▶ EXTRAIT À LIRE
- - - -

Les échanges de seringues - usagées contre stérilisées, afin de favoriser une meilleure hygiène - y ont progressé de 25% en 2016, alors que l'usage de drogues par voie intraveineuse demeure le troisième mode de contamination du sida au Luxembourg. La ministre luxembourgeoise de la Santé, Lydia Mutsch, insiste sur le fait que "presque 50% des usagers consomment par inhalation", une pratique jugée à "moindre risque".
"Esprit de famille"
"Ici il y a un esprit de famille" et "des liens se créent" avec le personnel au fil du temps, renchérit un utilisateur venu de France, Thierry Yavo, 41 ans.

- - - -

▶ CONSIGNES
A: Dans l'extrait sur les échanges de seringues, quelle fonction occupe Lydia Mutsch ?
B: Traduisez en anglais cette phrase de l'extrait sur les échanges de seringues : « "Ici il y a un esprit de famille" et "des liens se créent" avec le personnel au fil du temps, renchérit un utilisateur venu de France, Thierry Yavo, 41 ans. »
C: Extrayez de l'extrait sur les échanges de seringues le passage qui commence par "Les échanges de" et se poursuit jusqu'à "Yavo, 41 ans.".

▶ DONNÉES FOURNIES
- - - -

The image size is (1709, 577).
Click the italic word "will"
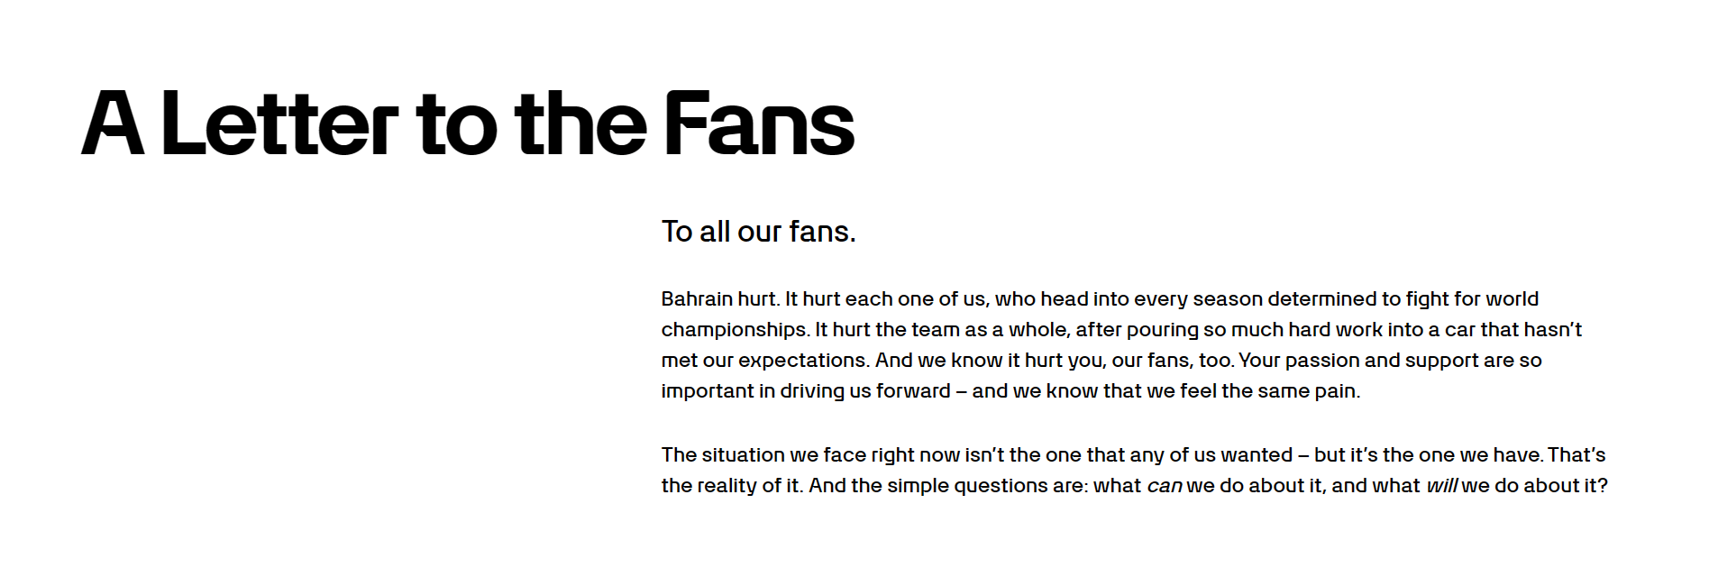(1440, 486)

- - - -

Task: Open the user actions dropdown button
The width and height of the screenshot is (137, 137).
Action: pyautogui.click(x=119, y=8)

- - - -

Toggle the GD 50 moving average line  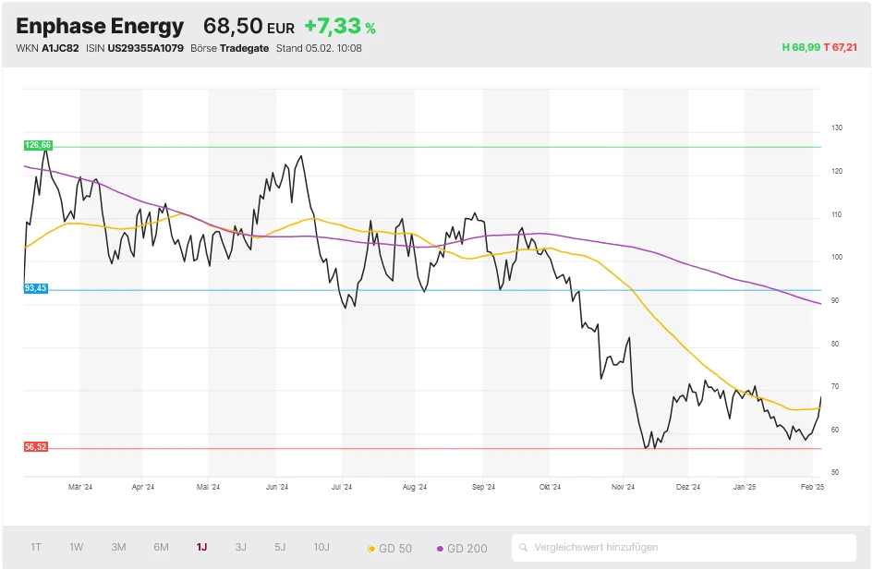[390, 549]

- - - -

▶ RÉPONSES
A: Elle est ministre luxembourgeoise de la Santé.

B: "There is a family spirit here" and "bonds form" with the staff over time, adds a user who came from France, Thierry Yavo, 41.

C:
Les échanges de seringues - usagées contre stérilisées, afin de favoriser une meilleure hygiène - y ont progressé de 25% en 2016, alors que l'usage de drogues par voie intraveineuse demeure le troisième mode de contamination du sida au Luxembourg. La ministre luxembourgeoise de la Santé, Lydia Mutsch, insiste sur le fait que "presque 50% des usagers consomment par inhalation", une pratique jugée à "moindre risque".
"Esprit de famille"
"Ici il y a un esprit de famille" et "des liens se créent" avec le personnel au fil du temps, renchérit un utilisateur venu de France, Thierry Yavo, 41 ans.